Institutional investor appetite for unlisted infrastructure funds has grown continuously over the last decade. According to Preqin data, $168bn has been raised by unlisted infrastructure fund managers since 2001 with investors committing record amounts of capital year-on-year prior to the onset of the financial crisis in 2008. As such, infrastructure is no longer considered a niche sector within the private equity space and is now widely recognised as a completely separate and independent asset class with a unique risk/return profile.
The majority of infrastructure investors look to such assets to provide a stable and predictable long-term return as well as a degree of portfolio diversification. However, as an asset class born out of the private equity mould, infrastructure (as a separate entity) remains at a crossroads. On the one hand investors recognize and appreciate the benefits of investing in infrastructure assets, but on the other there is a tension between the long-term nature of these assets and the shorter-term focus of the private equity fund model. As a result, industry professionals continue to debate the best way to access infrastructure opportunities and question the suitability of the private equity fund structure when applied to an asset class with a lower risk/return profile and a longer investment horizon.
Preqin data shows that 82% of institutional investors currently gain their exposure to infrastructure assets through commitments to unlisted infrastructure funds. The majority of such funds are structured in accordance to the short-term (10-12 year) private equity blueprint and follow the 2/20 fee model. When looking at the management fee structure for infrastructure funds currently raising capital and those closed with a vintage 2010/2011, the majority (62%) still follow the 2/20 structure. 38% of fund managers are beginning to adjust their fee structures according to growing investor demand but more still needs to be done in order to align both parties.
Therefore, although infrastructure is now widely regarded as a separate asset class, the industry is still structured according to private equity principles. As such, the characteristics attracting institutional investors to the asset class are being overshadowed, with infrastructure assets being applied to fit the pre-existing private equity fund model rather than the reverse. Most infrastructure investors are looking for long-term exposure to a portfolio of lower-risk assets providing a steady income stream, which is the opposite of what is traditionally available through a 10-12 year private equity-style fund with a 2/20 fee structure. There is consequently a mismatch between why investors look for exposure to infrastructure assets and the current financing models being marketed by infrastructure fund managers.

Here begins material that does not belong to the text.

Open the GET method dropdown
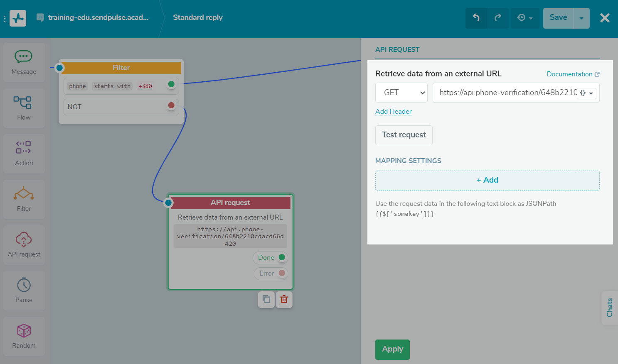Viewport: 618px width, 364px height. pyautogui.click(x=401, y=92)
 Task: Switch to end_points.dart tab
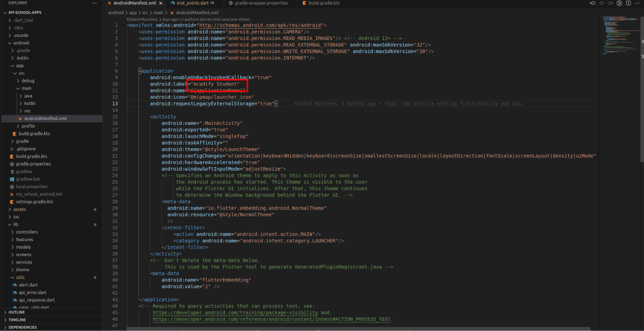[x=191, y=3]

In order to overcome these issues, the fund model must be adapted according to the characteristics of infrastructure assets, meaning longer fund tenors (or structures in place to extend the lifespan) and a reduction in fees according to the level of risk exposure being targeted. Growth of the unlisted infrastructure industry is reliant on a resolution to these key issues and will require greater cooperation between investors and fund managers to improve alignment and increase the flow of capital to infrastructure assets in future.